「市田柿」の加工、販売などを手掛ける飯田市川路のかぶちゃん農園(鏑木武弥社長)が18日、40人余りの従業員に対し、ほぼ全員を整理解雇する意向を伝えたことが関係者への取材で分かった。鏑木社長の父親が社長を務め、市田柿の主要販売先だったケフィア事業振興会が3日に破産手続開始決定を受けたことで販路が断たれ、事業の見通しが立たなくなったことが要因と見られる。
関係者によると、鏑木社長は14日に社員に対し希望退職を募るなどと説明したが、退職時の待遇などを巡り社員から不満の声が上がったことで対応を保留。18日にあらためて説明の場を設け、10月20日付でほぼ全員を整理解雇する方針を伝えた。社員らからは詳細な説明を求める声や憤りの声が挙がったという。
ケフィアが破産開始決定を受けた3日、鏑木社長は南信州新聞社の取材に対し「主要な取引先を失い大きな痛手だが、何とか踏ん張って事業を継続していきたい」などと述べていたが、同関係者は「一部に独自の販路を持つものの大部分をケフィアが占めており、干し柿を製造しても売ることのできない状況が続いている」と現状を語った。
飯田下伊那地域には、同社の関連会社として、かぶちゃん農園食堂、かぶちゃん信州乳業、かぶちゃんファームがあり、各社への影響も懸念される。
19日、かぶちゃん農園の社屋はカーテンが閉まり休業の様子。取引業者と見られる来訪者もあったが、休業と知り帰る姿も見られた。10年以上の付き合いがあるという飯田市内の取引業者は、「昨日の午後から連絡が取れなくなったので訪ねてみた。関係者と会うことができず残念。連絡を絶つというやり方は誠意にかける」と憤りをみせた。

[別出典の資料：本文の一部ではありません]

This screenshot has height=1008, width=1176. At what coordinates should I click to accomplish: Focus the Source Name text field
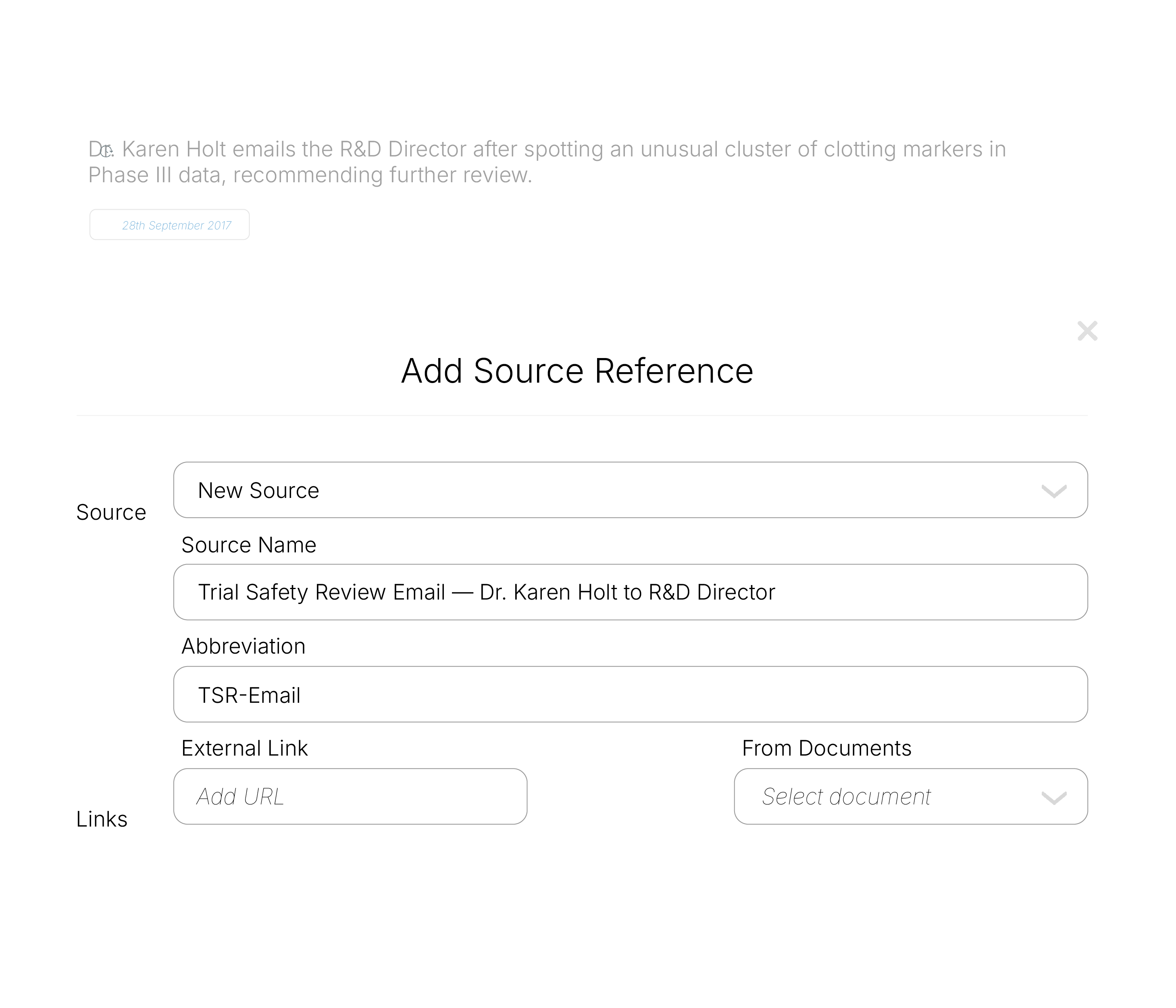[630, 592]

かぶちゃん農園は2004年にケフィアグループ内の「ケフィア・アグリ」として設立。05年に川路へ本社を移転し、07年に社名を変更した。
同社は、市田柿を中心に農産物や農産加工品などの通信販売事業を展開。生産、物流、営業、コールセンター、食堂など順次事業を拡大し、設備投資を進めたが、11年には資金繰りが悪化し、事業の合理化のため100人規模の人員整理を実施。以降、事業を市田柿など農産物の加工製造にしぼり、他の部門をケフィアグループに移管した。
ケフィアは、通販会員に対する買戻付売買契約などの「オーナー制度」により資金を集めながら、多額の未払金を発生させ、被害対策弁護団が結成されるなど社会問題化した後に破産。かぶちゃん農園が製造する市田柿などは、オーナー制度の対象商品として扱われていた。